PROBLEM TO WORK ON —
Render the lines as a Markdown table with the columns "Row" and "Line," starting with the line that contains "ประกันรถยนต์ (126, 2052)" and going on through the last line, with blank lines left out.

── ENTRIES SUPPLIED

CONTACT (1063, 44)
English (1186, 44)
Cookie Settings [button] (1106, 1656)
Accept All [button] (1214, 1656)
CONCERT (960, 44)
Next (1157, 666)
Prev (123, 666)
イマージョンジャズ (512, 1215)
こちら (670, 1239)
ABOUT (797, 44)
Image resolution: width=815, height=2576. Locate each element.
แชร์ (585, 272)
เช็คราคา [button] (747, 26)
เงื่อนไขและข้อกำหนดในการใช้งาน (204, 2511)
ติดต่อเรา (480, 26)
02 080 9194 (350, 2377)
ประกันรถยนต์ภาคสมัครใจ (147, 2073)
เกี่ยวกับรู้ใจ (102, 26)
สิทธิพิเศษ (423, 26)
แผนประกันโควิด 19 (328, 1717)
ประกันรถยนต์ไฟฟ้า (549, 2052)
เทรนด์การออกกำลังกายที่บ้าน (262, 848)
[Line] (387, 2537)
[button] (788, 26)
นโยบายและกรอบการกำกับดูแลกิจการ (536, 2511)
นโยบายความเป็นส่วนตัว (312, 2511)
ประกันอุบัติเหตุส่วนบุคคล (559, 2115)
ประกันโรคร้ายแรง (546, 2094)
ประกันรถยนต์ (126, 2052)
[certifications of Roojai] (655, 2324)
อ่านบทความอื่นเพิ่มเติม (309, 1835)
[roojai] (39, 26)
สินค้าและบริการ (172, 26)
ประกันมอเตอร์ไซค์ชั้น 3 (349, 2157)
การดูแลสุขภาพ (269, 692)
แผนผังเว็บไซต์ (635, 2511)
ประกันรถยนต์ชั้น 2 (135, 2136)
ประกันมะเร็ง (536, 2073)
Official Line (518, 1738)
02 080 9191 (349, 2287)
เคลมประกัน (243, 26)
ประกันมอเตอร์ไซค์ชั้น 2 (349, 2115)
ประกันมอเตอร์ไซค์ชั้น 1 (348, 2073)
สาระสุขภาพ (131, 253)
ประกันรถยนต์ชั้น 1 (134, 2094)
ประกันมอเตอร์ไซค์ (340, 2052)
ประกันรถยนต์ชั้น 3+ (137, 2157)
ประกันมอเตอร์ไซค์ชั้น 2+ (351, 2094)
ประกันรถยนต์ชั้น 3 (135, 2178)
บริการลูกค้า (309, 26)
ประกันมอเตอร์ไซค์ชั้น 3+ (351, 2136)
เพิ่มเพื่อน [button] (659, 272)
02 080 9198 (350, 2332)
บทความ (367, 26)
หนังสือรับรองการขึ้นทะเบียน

────

EXERCISE SOLUTION —
| Row | Line |
|---|---|
| 1 | ประกันรถยนต์ (126, 2052) |
| 2 | [certifications of Roojai] (655, 2324) |
| 3 | อ่านบทความอื่นเพิ่มเติม (309, 1835) |
| 4 | [roojai] (39, 26) |
| 5 | สินค้าและบริการ (172, 26) |
| 6 | ประกันมอเตอร์ไซค์ชั้น 3 (349, 2157) |
| 7 | การดูแลสุขภาพ (269, 692) |
| 8 | แผนผังเว็บไซต์ (635, 2511) |
| 9 | ประกันรถยนต์ชั้น 2 (135, 2136) |
| 10 | ประกันมะเร็ง (536, 2073) |
| 11 | Official Line (518, 1738) |
| 12 | 02 080 9191 (349, 2287) |
| 13 | เคลมประกัน (243, 26) |
| 14 | ประกันมอเตอร์ไซค์ชั้น 2 (349, 2115) |
| 15 | ประกันมอเตอร์ไซค์ชั้น 1 (348, 2073) |
| 16 | สาระสุขภาพ (131, 253) |
| 17 | ประกันรถยนต์ชั้น 1 (134, 2094) |
| 18 | ประกันมอเตอร์ไซค์ (340, 2052) |
| 19 | ประกันรถยนต์ชั้น 3+ (137, 2157) |
| 20 | ประกันมอเตอร์ไซค์ชั้น 2+ (351, 2094) |
| 21 | ประกันรถยนต์ชั้น 3 (135, 2178) |
| 22 | บริการลูกค้า (309, 26) |
| 23 | ประกันมอเตอร์ไซค์ชั้น 3+ (351, 2136) |
| 24 | เพิ่มเพื่อน [button] (659, 272) |
| 25 | 02 080 9198 (350, 2332) |
| 26 | บทความ (367, 26) |
| 27 | หนังสือรับรองการขึ้นทะเบียน |